Detailed insights into total and inter-individual TAAR diversity in non-model species are largely lacking. Nevertheless, considerable efforts over the past two decades have advanced our understanding of TAAR evolution, leading to a general comprehension of TAAR phylogeny and interspecies variation [15, 16, 24, 41, 42] A comparison of the TAAR diversity reported here for meerkats, namely 12 different TAAR paralogues with up to 16 functional TAAR genes, with that of further mammalian species reveals a close resemblance to rodents, as mice and rats are reported to carry 15 and 17 functional TAARs, respectively [6, 10]. While both ungulates and marsupials have been reported to carry slightly more functional TAARs (reviewed in [10, 24]), primates in particular are characterised by a loss of functional TAARs through pseudogenisation [14, 16], resulting in the retention of only six functional TAARs in humans, with a further reduction in other apes. The documented importance of TAARs for socio-sexual communication and predator detection in rodents [11, 12, 43], and the reported olfactory abilities of meerkats, including social signalling and predator detection [29, 31, 35], suggest that TAARs may play a similar role in mediating meerkat odour-guided behaviours as they do in rodents.

The reported TAAR structure provides further evidence for the involvement of TAAR6 and TAAR8 in meerkat olfaction. We find that meerkat TAAR6 and TAAR8 both contain the so-called amine recognition motifs in transmembrane region 3 (TM3), which has been reported as a conserved odorant contact site. In particular, the aspartic acid (D) at position 112, which is also conserved in meerkat TAAR6 and TAAR8, has been described as forming a salt bridge with the amino group located in ligands [13, 44]. Amino acid substitutions that alter the stereochemical characteristics, specifically the replacement of serine or cysteine with tyrosine at position 132, have been observed to affect ligand binding, resulting in a shift from N,N-dimethylphenylethylamine to N,N-dimethylcyclohexamine [45]. Similarly, alleles differing in their stereochemistry have been identified across the polymorphic meerkat TAARS. For instance, at segment 1 of TAAR6a, where a substitution from glutamine (Q) to arginine (R) at amino acid position 225 results in a change from a neutral to a positive net charge. The substitution of glycine (G) to serine (S) at position 236 results in a shift from non-polar to polar bonds. Similarly, segment 1 of TAAR8a contains amino acids with distinct stereochemistry at position 186, namely either the Brønsted acid cysteine (C) or the non-polar phenylalanine (F). TAAR8c contains two distinct amino acid sequences in segment 1 with a change from the non-polar and neutral glycine (G) to the basic polar and positively charged arginine (R) at position 150. The amino acid sequences of segment 2 exhibited considerable variation in the substituted position 182, ranging from serine (S), a polar amino acid, to cysteine (C), a Brønsted acid. The potential impact of these changes in stereochemistry on meerkat TAAR ligand affinity and their behavioural implications remain to be elucidated.

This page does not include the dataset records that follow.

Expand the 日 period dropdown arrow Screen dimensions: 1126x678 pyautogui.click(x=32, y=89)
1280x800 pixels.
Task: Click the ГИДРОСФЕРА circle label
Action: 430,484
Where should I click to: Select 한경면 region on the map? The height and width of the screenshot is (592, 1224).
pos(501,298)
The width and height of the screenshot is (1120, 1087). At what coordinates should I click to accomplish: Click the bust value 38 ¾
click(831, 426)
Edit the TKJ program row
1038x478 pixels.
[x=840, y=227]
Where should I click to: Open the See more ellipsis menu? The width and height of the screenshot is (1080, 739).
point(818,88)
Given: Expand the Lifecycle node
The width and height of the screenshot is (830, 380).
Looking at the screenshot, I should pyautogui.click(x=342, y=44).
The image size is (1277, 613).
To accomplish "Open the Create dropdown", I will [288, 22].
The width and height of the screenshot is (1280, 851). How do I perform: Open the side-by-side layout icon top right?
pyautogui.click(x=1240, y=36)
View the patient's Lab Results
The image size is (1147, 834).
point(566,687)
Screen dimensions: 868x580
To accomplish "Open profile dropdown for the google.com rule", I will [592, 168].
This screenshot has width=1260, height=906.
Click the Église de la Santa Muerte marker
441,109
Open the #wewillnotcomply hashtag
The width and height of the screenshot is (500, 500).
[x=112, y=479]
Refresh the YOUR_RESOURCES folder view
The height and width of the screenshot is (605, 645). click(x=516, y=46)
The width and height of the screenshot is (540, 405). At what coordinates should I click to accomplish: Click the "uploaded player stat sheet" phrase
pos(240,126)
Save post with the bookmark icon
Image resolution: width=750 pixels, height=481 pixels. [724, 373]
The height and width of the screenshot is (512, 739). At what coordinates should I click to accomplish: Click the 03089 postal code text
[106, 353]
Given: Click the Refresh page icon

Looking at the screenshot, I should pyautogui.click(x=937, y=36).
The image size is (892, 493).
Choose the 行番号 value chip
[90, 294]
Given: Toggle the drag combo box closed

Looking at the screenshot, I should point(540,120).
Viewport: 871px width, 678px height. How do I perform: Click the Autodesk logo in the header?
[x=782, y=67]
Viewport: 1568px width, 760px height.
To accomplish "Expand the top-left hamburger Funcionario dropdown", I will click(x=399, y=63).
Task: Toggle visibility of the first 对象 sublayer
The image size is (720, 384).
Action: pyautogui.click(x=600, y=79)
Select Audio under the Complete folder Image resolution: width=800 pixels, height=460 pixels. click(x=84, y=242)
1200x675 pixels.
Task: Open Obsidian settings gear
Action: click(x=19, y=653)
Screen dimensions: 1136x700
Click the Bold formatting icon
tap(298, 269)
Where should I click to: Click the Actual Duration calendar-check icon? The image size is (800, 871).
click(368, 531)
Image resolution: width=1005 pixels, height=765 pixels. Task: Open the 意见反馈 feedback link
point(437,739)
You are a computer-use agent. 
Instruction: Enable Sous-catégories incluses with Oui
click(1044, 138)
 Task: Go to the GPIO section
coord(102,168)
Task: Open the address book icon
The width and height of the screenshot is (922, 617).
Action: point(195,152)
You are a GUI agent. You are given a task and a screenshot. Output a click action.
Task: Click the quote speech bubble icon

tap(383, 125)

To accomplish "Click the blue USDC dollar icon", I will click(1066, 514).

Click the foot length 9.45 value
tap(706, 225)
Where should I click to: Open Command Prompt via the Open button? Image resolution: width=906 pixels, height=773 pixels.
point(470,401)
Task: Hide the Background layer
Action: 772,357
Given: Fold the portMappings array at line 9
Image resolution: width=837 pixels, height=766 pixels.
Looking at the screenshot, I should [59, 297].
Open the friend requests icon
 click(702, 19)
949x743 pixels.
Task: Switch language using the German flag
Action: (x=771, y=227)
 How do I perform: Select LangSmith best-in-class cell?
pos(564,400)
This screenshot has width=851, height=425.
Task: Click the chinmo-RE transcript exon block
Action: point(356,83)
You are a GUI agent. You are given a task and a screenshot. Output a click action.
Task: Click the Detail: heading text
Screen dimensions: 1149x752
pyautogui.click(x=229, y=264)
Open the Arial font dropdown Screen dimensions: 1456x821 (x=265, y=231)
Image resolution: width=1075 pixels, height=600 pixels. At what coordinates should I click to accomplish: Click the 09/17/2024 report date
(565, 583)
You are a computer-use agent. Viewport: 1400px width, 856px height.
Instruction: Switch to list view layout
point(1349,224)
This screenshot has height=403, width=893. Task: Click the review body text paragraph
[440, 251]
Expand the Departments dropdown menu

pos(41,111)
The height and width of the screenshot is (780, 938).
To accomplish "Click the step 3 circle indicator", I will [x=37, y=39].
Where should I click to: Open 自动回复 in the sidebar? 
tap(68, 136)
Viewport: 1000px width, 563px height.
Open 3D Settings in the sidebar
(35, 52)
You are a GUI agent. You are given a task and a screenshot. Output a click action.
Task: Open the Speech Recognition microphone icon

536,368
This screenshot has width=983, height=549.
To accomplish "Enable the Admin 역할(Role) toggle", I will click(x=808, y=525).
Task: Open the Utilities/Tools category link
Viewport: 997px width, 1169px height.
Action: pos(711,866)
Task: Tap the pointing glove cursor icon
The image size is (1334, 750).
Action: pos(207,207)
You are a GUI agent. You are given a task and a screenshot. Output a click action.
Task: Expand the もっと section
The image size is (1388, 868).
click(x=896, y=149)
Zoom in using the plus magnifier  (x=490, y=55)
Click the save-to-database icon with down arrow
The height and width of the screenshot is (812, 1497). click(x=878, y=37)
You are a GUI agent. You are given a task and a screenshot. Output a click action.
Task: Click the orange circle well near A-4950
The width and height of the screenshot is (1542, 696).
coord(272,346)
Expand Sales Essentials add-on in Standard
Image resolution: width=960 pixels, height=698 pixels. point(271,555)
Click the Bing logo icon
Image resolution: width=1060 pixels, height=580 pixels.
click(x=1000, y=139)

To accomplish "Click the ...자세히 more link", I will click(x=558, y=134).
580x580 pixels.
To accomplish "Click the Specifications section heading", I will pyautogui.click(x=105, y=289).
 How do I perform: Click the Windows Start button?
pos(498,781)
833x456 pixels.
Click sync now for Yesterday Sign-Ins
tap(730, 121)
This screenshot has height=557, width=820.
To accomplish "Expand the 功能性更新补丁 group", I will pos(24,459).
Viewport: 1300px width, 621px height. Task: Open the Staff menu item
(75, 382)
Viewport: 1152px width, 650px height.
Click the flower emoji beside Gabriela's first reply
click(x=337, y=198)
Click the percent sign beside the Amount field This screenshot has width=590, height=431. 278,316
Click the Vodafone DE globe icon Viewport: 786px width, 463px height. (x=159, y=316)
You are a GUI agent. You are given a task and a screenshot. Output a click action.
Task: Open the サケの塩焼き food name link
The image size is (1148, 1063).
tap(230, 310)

However, it is highly probable that variability in ligand binding in meerkats carrying additional TAAR6 or TAAR8 alleles will be observed.

The distribution of rarer TAAR alleles within the meerkat population exhibits notable changes over the course of the present study, extending over a period of more than 20 years. Some of the variable alleles demonstrate pronounced fluctuations across multiple years. In light of the highly skewed reproductive system of meerkats, with a small number of individuals largely monopolising reproduction [25, 46, 47], marked differences across time are to be expected. The question of whether TAAR diversity conveys fitness benefits and the underlying mechanisms responsible for these potential benefits remains to be answered. Higher TAAR diversity has been linked to mate choice in bats [17] and raccoons [18], facilitating the selection of mates with greater MHC diversity. Given that MHC composition is associated with pathogen susceptibility and resilience in the same population [48], exploring whether TAAR diversity influences life history decisions, such as group or mate choice, and whether these choices enhance meerkat fitness by improving offspring’s ability to handle infectious diseases, represents an intriguing avenue for future research.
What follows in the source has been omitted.